TEXT PROVIDED:

[START]

# Capstone Project - The Battle of the Neighborhoods
### Applied Data Science Capstone by IBM/Coursera

## Table of contents
* [Introduction: Business Problem](#introduction)
* [Data](#data)
* [Methodology](#methodology)
* [Analysis](#analysis)
* [Results and Discussion](#results)
* [Conclusion](#conclusion)



## Introduction: Business Problem <a name="introduction"></a>

In this project we will try to find an optimal location for a warehouses. Specifically, this report will be targeted to management interested in opening new facilities to optimize logistic to chain supermarkets within 2 districts in **Moscow, Russia**.

Since there are lots of stores we need to deliver regularly we will try to detect **locations that allow to optimize routes and minimize expences**.

We will use our data science powers to generate a few most promissing locations based on this criteria. Advantages of each alocation will be calculated so that best possible final location can be chosen by management.

## Data <a name="data"></a>

Based on definition of our problem, factors that will influence our decission are:

* number and locations of delivery points (stores)  in area
* number of warehouses we should set to supply stores effectively and reduce costs
* number of warehouses available for rent around optimum points.
* distance of a store to optimal warehouse

We decided to use area of 5 km radius around each district center, to define our neighborhoods.

Following data sources will be needed to extract/generate the required information:

* coordinates of district centers will be obtained using **GeoPy service**
* number of chain stores and location in every area will be obtained using **Foursquare API**
* centers of optimal locations will be generated algorithmically using clustering algorithm
* list of warehouses for rent will be obtained using **Yandex Realty service**.


Ok, we start. First import all tools.

[END]

WHAT YOU WILL DO:
**1)** Duplicate the part of the capstone project text that opens with the words containing "Following data sources" and closes with "import all tools.".
**2)** According to the capstone project text, what area around each district center is used to define a neighborhood?
Rely only on the capstone project text when answering.

SUPPLIED INFORMATION:
[START]

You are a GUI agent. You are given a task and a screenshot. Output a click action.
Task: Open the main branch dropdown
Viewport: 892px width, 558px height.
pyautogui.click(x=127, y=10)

[END]

ANSWERS FOR THE EXERCISE:
**1)**
Following data sources will be needed to extract/generate the required information:

* coordinates of district centers will be obtained using **GeoPy service**
* number of chain stores and location in every area will be obtained using **Foursquare API**
* centers of optimal locations will be generated algorithmically using clustering algorithm
* list of warehouses for rent will be obtained using **Yandex Realty service**.


Ok, we start. First import all tools.

**2)** An area of 5 km radius around each district center.